→ Supplied entries
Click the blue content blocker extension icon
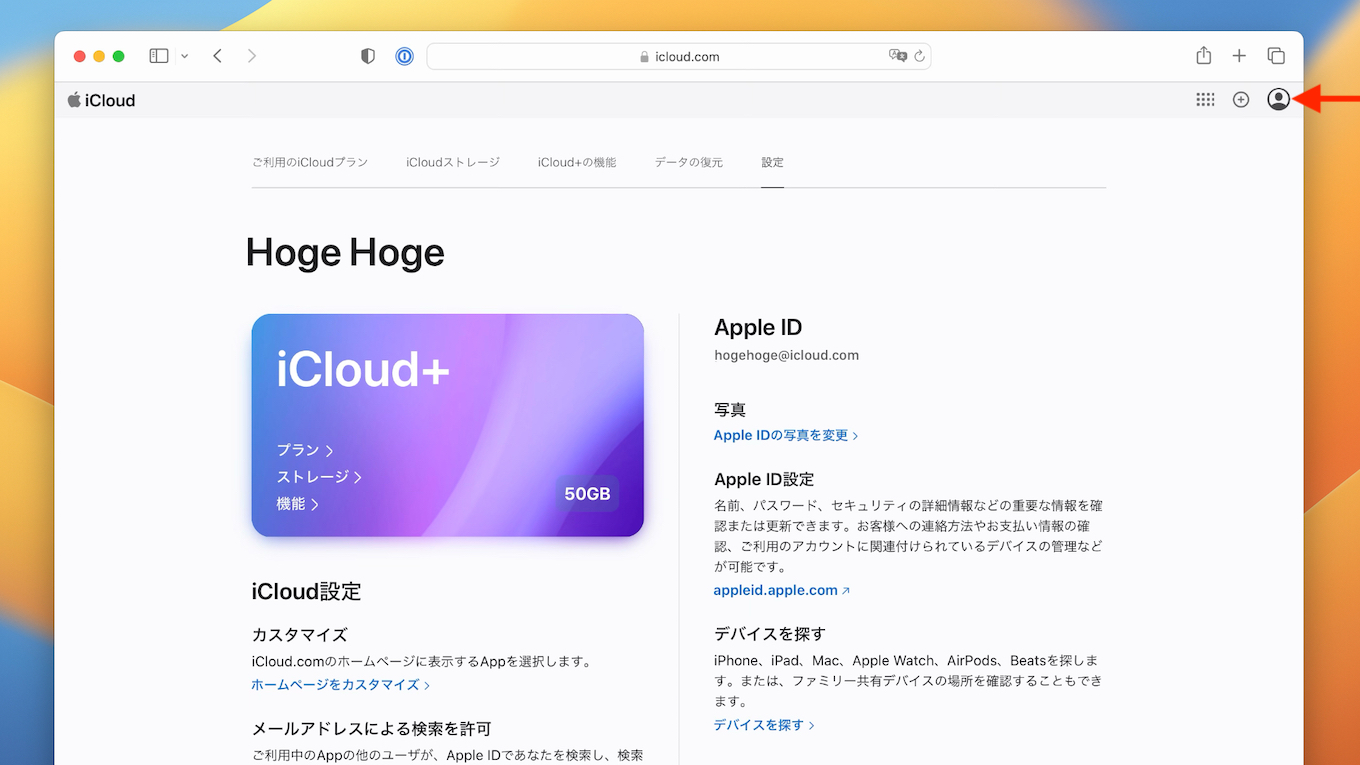 click(404, 56)
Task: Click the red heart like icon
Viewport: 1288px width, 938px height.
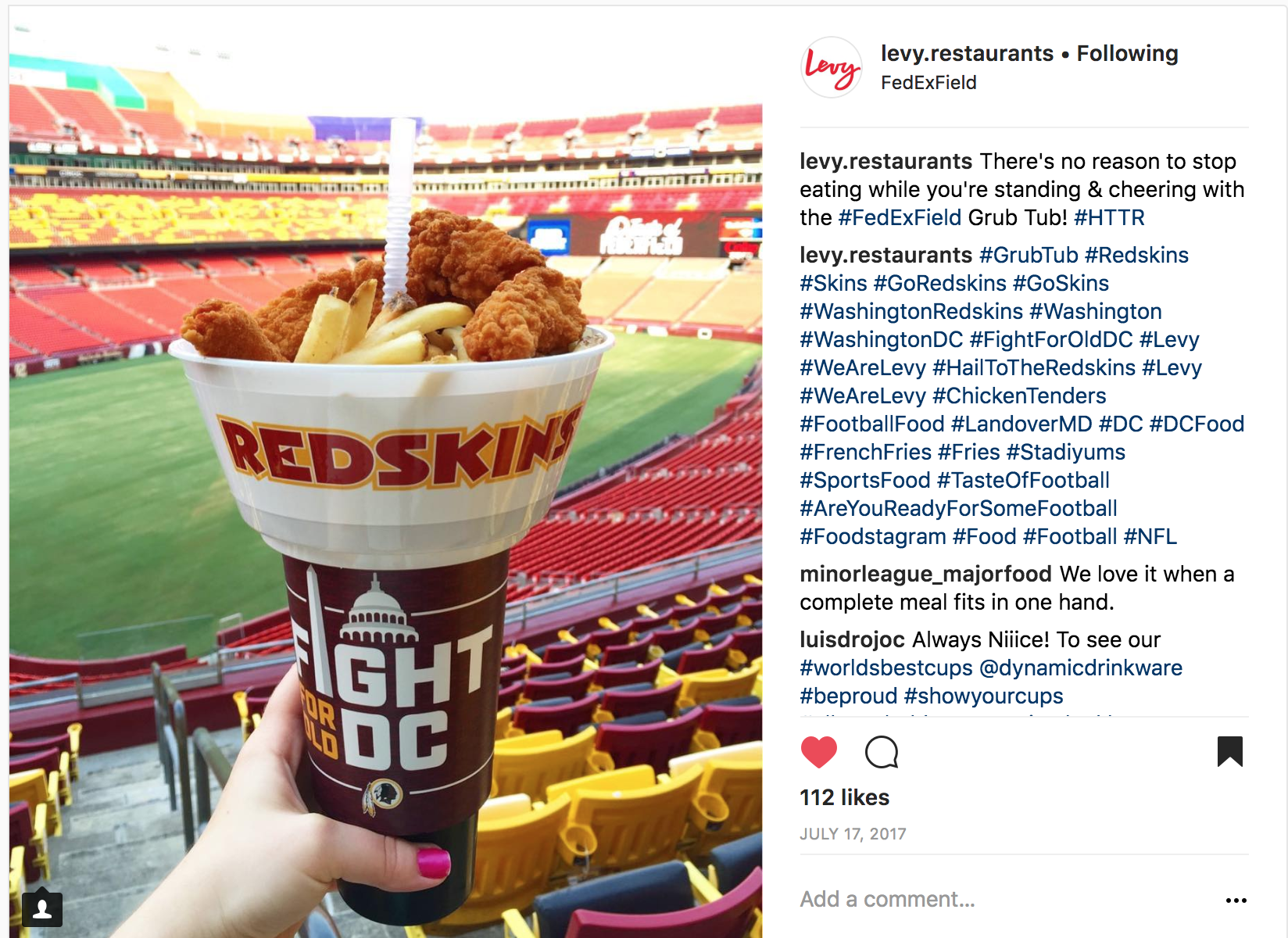Action: [818, 752]
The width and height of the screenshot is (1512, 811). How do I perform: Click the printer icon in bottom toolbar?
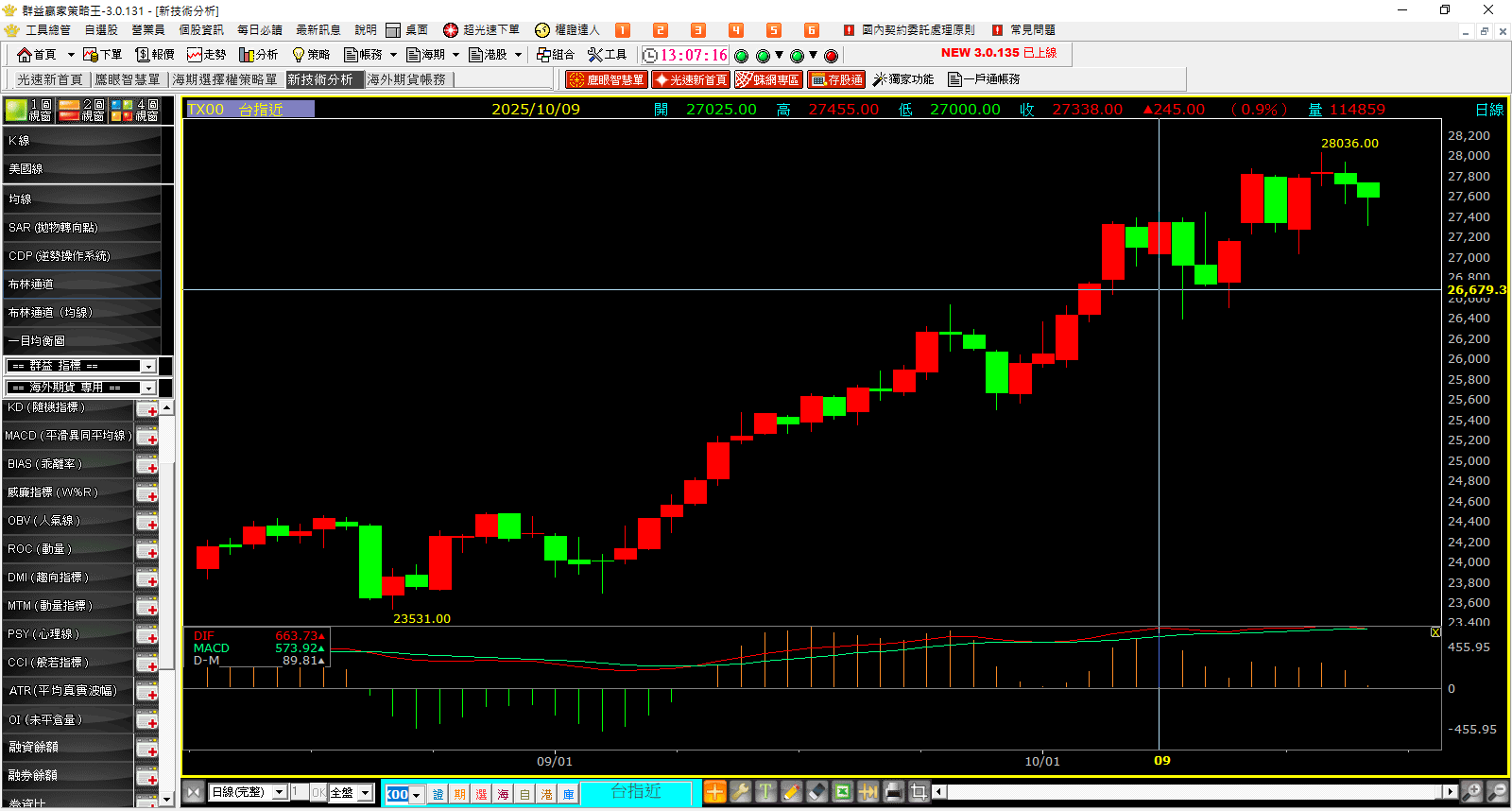[893, 792]
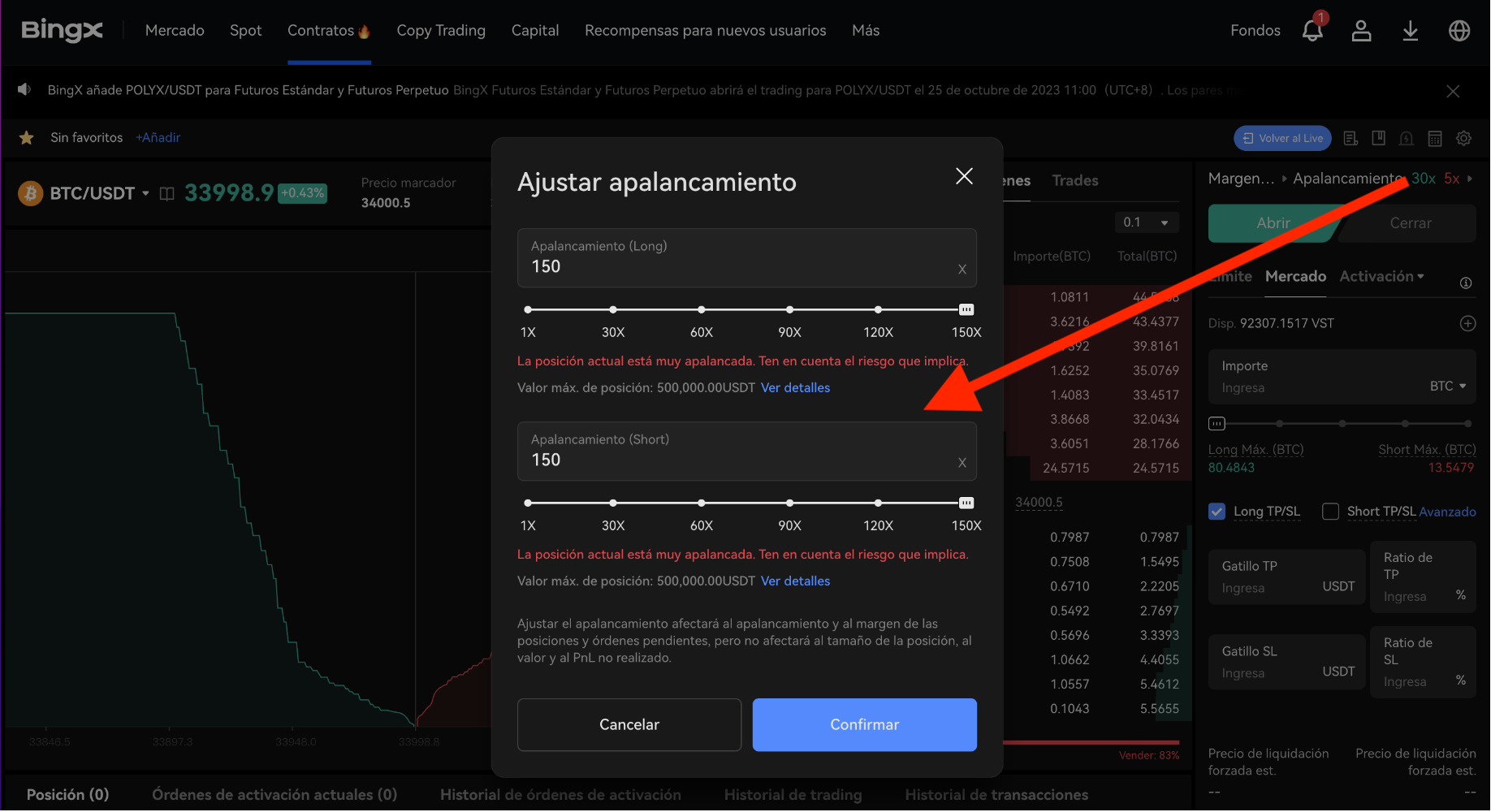Screen dimensions: 1491x812
Task: Open the language globe icon
Action: pyautogui.click(x=1459, y=31)
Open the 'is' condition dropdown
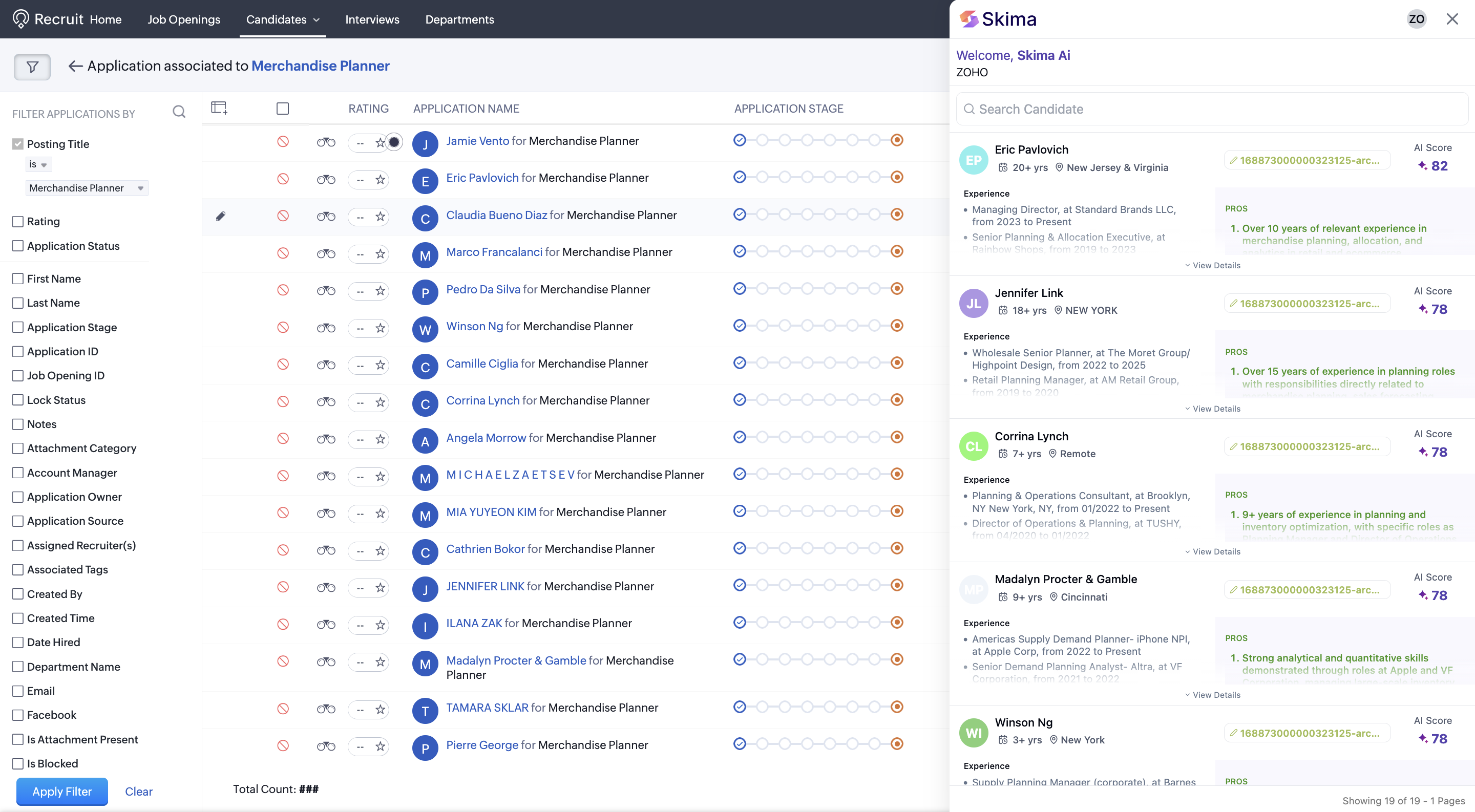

→ Written task
Print all of the rows above again word for word, omitting the pictures.

→ Result of this task
Click the blue content blocker extension icon
 click(404, 56)
Task: Click the red heart like icon
Viewport: 1288px width, 938px height.
Action: [818, 752]
The width and height of the screenshot is (1512, 811). How do I perform: Click the printer icon in bottom toolbar?
[893, 792]
Screen dimensions: 1491x812
Task: Open the language globe icon
Action: pyautogui.click(x=1459, y=31)
Open the 'is' condition dropdown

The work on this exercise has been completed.